Copy out every line of the records in which "Toggle" can be found.

Data ::

● ● ● ● ● ● ●

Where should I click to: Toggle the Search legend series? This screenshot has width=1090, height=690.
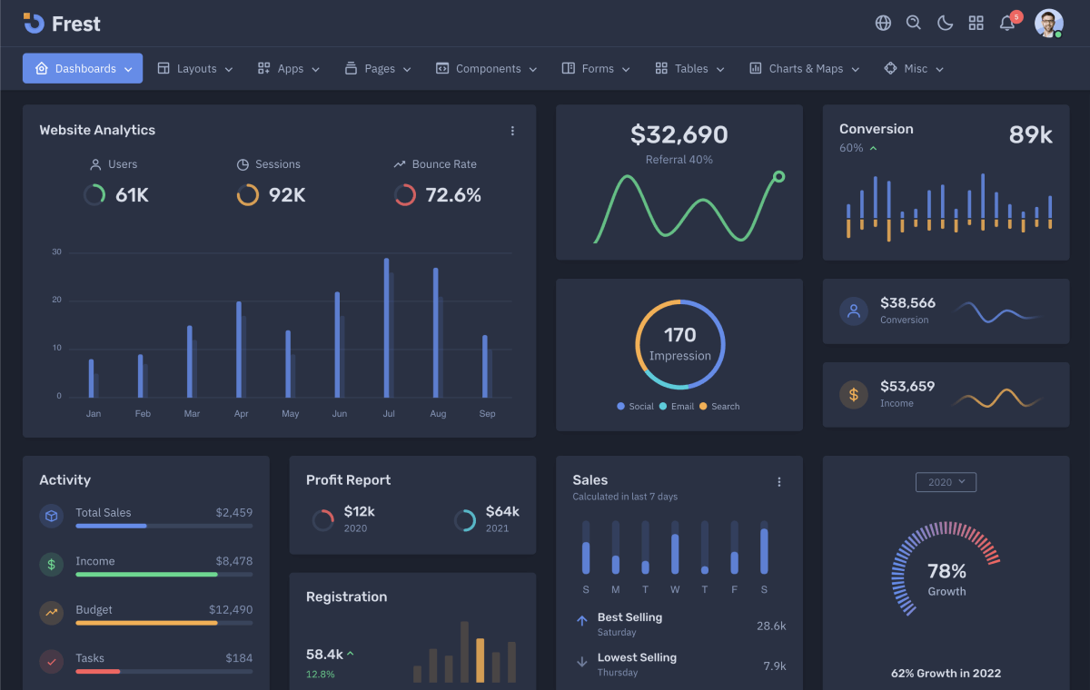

● ● ● ● ● ● ●

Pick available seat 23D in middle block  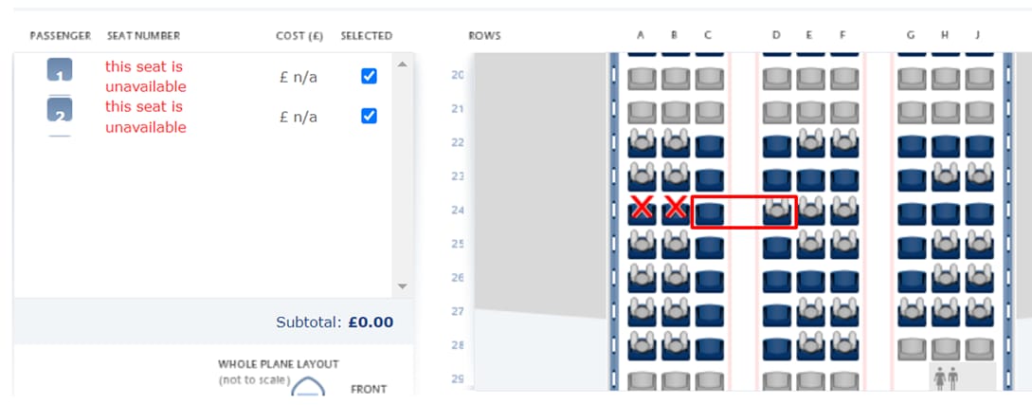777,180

● ● ● ● ● ● ●

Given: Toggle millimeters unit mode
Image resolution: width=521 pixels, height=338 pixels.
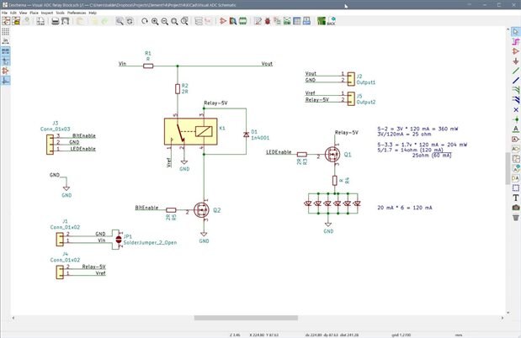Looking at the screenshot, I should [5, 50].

● ● ● ● ● ● ●

Exercise solution ::
Where should I click to: Toggle the Search legend series? This screenshot has width=1090, height=690.
Given: Toggle millimeters unit mode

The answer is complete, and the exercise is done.